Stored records
•••••

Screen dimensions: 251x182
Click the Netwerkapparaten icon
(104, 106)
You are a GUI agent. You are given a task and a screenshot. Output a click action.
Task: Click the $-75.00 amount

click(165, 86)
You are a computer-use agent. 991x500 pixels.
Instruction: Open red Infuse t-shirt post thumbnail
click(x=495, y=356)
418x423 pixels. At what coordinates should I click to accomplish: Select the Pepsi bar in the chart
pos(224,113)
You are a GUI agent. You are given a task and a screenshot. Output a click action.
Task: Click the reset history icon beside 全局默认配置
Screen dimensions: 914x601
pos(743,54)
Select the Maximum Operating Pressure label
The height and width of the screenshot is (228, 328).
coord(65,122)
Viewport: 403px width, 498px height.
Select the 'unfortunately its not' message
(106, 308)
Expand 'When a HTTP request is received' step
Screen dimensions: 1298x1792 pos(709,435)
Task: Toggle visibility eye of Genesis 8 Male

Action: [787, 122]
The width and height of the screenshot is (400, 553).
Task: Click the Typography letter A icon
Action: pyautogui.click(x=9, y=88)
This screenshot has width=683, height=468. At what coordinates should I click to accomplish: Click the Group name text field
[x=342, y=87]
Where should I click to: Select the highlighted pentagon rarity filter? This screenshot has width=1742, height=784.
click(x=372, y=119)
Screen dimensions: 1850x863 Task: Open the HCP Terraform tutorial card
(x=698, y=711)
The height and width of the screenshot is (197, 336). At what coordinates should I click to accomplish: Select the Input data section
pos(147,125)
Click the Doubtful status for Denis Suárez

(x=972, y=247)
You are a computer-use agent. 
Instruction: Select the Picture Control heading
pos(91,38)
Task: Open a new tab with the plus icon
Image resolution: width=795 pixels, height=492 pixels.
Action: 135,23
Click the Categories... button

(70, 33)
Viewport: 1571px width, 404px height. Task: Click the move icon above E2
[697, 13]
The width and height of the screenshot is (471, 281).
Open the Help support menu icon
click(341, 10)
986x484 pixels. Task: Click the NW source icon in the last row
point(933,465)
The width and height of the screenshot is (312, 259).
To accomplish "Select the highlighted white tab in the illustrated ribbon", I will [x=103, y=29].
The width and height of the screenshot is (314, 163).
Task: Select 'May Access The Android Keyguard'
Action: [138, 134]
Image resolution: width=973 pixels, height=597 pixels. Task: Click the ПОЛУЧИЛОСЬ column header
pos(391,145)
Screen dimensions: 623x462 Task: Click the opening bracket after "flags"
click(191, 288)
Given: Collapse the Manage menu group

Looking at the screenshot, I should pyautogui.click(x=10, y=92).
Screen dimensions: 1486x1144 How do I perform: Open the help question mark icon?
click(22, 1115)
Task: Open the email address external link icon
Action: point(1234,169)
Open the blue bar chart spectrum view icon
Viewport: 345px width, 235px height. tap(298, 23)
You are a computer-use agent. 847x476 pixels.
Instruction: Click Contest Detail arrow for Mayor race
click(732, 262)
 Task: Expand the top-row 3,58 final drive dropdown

•••••

● **Work instruction**
Give the entries once more, exactly as they appear.

● **Output of the exercise**
Screen dimensions: 251x182
Click the Netwerkapparaten icon
(104, 106)
You are a GUI agent. You are given a task and a screenshot. Output a click action.
Task: Click the $-75.00 amount

click(165, 86)
You are a computer-use agent. 991x500 pixels.
Instruction: Open red Infuse t-shirt post thumbnail
click(x=495, y=356)
418x423 pixels. At what coordinates should I click to accomplish: Select the Pepsi bar in the chart
pos(224,113)
You are a GUI agent. You are given a task and a screenshot. Output a click action.
Task: Click the reset history icon beside 全局默认配置
Screen dimensions: 914x601
pos(743,54)
Select the Maximum Operating Pressure label
The height and width of the screenshot is (228, 328).
coord(65,122)
Viewport: 403px width, 498px height.
Select the 'unfortunately its not' message
(106, 308)
Expand 'When a HTTP request is received' step
Screen dimensions: 1298x1792 pos(709,435)
Task: Toggle visibility eye of Genesis 8 Male

Action: [787, 122]
The width and height of the screenshot is (400, 553).
Task: Click the Typography letter A icon
Action: pyautogui.click(x=9, y=88)
This screenshot has width=683, height=468. At what coordinates should I click to accomplish: Click the Group name text field
[x=342, y=87]
Where should I click to: Select the highlighted pentagon rarity filter? This screenshot has width=1742, height=784.
click(x=372, y=119)
Screen dimensions: 1850x863 Task: Open the HCP Terraform tutorial card
(x=698, y=711)
The height and width of the screenshot is (197, 336). At what coordinates should I click to accomplish: Select the Input data section
pos(147,125)
Click the Doubtful status for Denis Suárez

(x=972, y=247)
You are a computer-use agent. 
Instruction: Select the Picture Control heading
pos(91,38)
Task: Open a new tab with the plus icon
Image resolution: width=795 pixels, height=492 pixels.
Action: 135,23
Click the Categories... button

(70, 33)
Viewport: 1571px width, 404px height. Task: Click the move icon above E2
[697, 13]
The width and height of the screenshot is (471, 281).
Open the Help support menu icon
click(341, 10)
986x484 pixels. Task: Click the NW source icon in the last row
point(933,465)
The width and height of the screenshot is (312, 259).
To accomplish "Select the highlighted white tab in the illustrated ribbon", I will [x=103, y=29].
The width and height of the screenshot is (314, 163).
Task: Select 'May Access The Android Keyguard'
Action: [138, 134]
Image resolution: width=973 pixels, height=597 pixels. Task: Click the ПОЛУЧИЛОСЬ column header
pos(391,145)
Screen dimensions: 623x462 Task: Click the opening bracket after "flags"
click(191, 288)
Given: Collapse the Manage menu group

Looking at the screenshot, I should pyautogui.click(x=10, y=92).
Screen dimensions: 1486x1144 How do I perform: Open the help question mark icon?
click(22, 1115)
Task: Open the email address external link icon
Action: point(1234,169)
Open the blue bar chart spectrum view icon
Viewport: 345px width, 235px height. tap(298, 23)
You are a computer-use agent. 847x476 pixels.
Instruction: Click Contest Detail arrow for Mayor race
click(732, 262)
 Task: Expand the top-row 3,58 final drive dropdown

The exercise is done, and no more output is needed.